Sumber
================

Berfatwa atau menghukumi suatu masalah bukanlah tugas sembarangan,ia tugas berat yang tidak semua orang mampu/diberi izin untuk melakukannya,seseorang yang ingin mencapai derajat itu mesti memiliki syarat-syarat seorang mufti,kalau mw diringkas syaratnya adalah :
1. Beragama Islam (Tidak mungkin seorang mufti itu NON MUSLIM)
2. BALIGH DAN BERAKAL (Karena baligh tanda matangnya akal seseorang serta berakal alias tidak gila)
3. Al-'Adaalah (Bukan Fasiq)
4. Faqiih dan punya alat berijtihad (Berilmu yang dengan ilmunya mampu menyimpulkan suatu hukum)
ARTINYA : Dalam konteks ini orang awam yang tidak memenuhi syarat seorang mufti tidak dibenarkan untuk berfatwa apalagi menghukumi agama orang lain,yang membuat rusaknya dunia perfiqihan pada hari ini adalah banyaknya orang bodoh berfatwa dan menghukumi agama orang tanpa didasari ilmu yang benar.
Antara ulama dan orang bodoh ada perbedaan ketika berfatwa :
Ulama berfatwa berdasarkan ilmu dan ketaqwaan,tidak hanya melihat dari sisi hukum tapi juga melihat dari sisi yang lain (tentunya sisi maslahat)
Sedangkan orang bodoh berfatwa hanya berdasarkan hawa nafsu dan perasaan,walhasil jika ada masalah yang tidak sesuai nafsu dan perasaannya maka itu salah,pelakunya dianggap ahlul bid'ah,fasiq atau "NON MUSLIM" (Alias Kaf*ir)
Catatan : Penggunaan kata "NON MUSLIM" hanya supaya TIDAK DITEMPELENG AMA PAK MENHAN
Singkat kata,apakah untuk berfatwa dalam suatu masalah itu harus memiliki syarat seorang MUJTAHID ?
Kalau kita katakan "iya" maka hari ini begitu banyak fatwa yang bermunculan justru dari ulama yg belum sampai derajat sebagai seorang mujtahid (Alias mufti dhoruroh ),atau malah boleh dari seorang muqollid ?
Syaikh Dr. Abdul Kariim Zaidaan mengomentari tentang masalah ini beliau berkata bahwa yang berhak berfatwa diantaranya :
1. Siapa saja yang punya kemampuan untuk berfatwa maka dia boleh berfatwa baik dia mufti yang sudah ditunjuk imam atau mufti yang tidak ditunjuk imam.

================

Tugas Anda
Sambung tulisan tentang syarat berfatwa di atas, mulai setelah kalimat terakhirnya.

Entri Kumpulan Data

================

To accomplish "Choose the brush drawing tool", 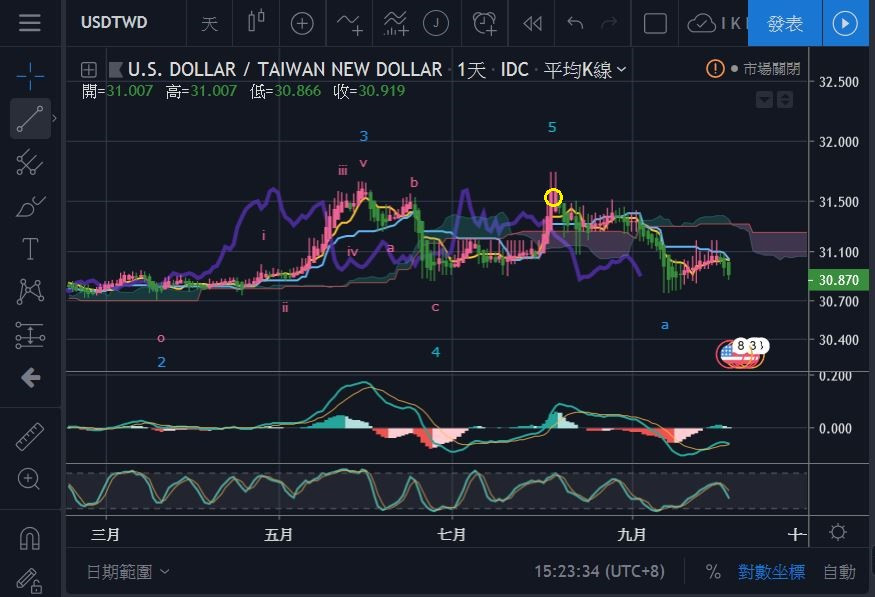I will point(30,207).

================

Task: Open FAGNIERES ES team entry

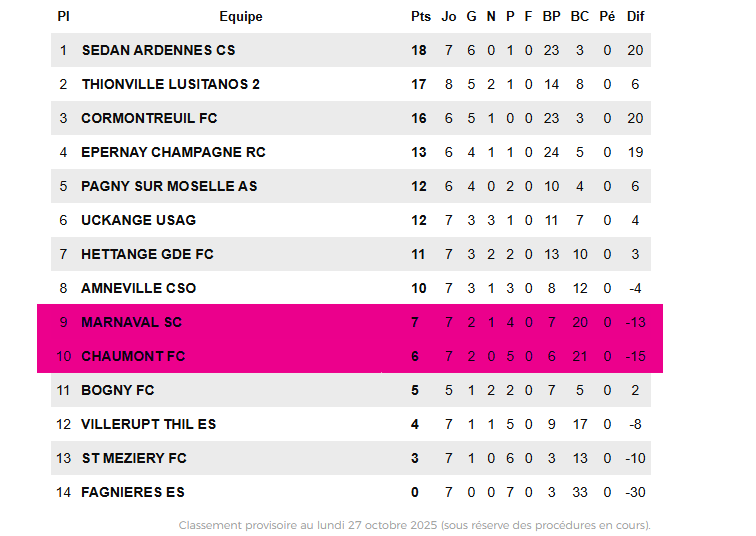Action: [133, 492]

================

Jawaban Latihan
2. Siapa saja yang sudah sampai derajat mujtahid dalam satu bidang tertentu maka dia boleh berfatwa dalam bidang yang dia kuasai,contohnya : Dia betul-betul menguasai bidang hadits maka dia boleh berfatwa dalam hal yg berkaitan dengan hadits,jika dia menguasai bidang aqidah,Fiqh atau bahasa maka dia boleh berfatwa dalam bidang yang ia kuasai.
3. Muqollid Madzhab : Siapa yang taqlid kepada suatu madzhab tertentu,menghafal semua taqriirot madzhab yg dia pegang dan memahami apa saja yang dikatakan oleh ulama-ulama madzhab tersebut maka dia boleh berfatwa sesuai dengan ucapan, asas serta kaedah ulama madzhab tersebut.(Lihat kitab Ushuulud Da'wah,Hal : 158,Cet,Muassasah Arrisalah Naasyiruun)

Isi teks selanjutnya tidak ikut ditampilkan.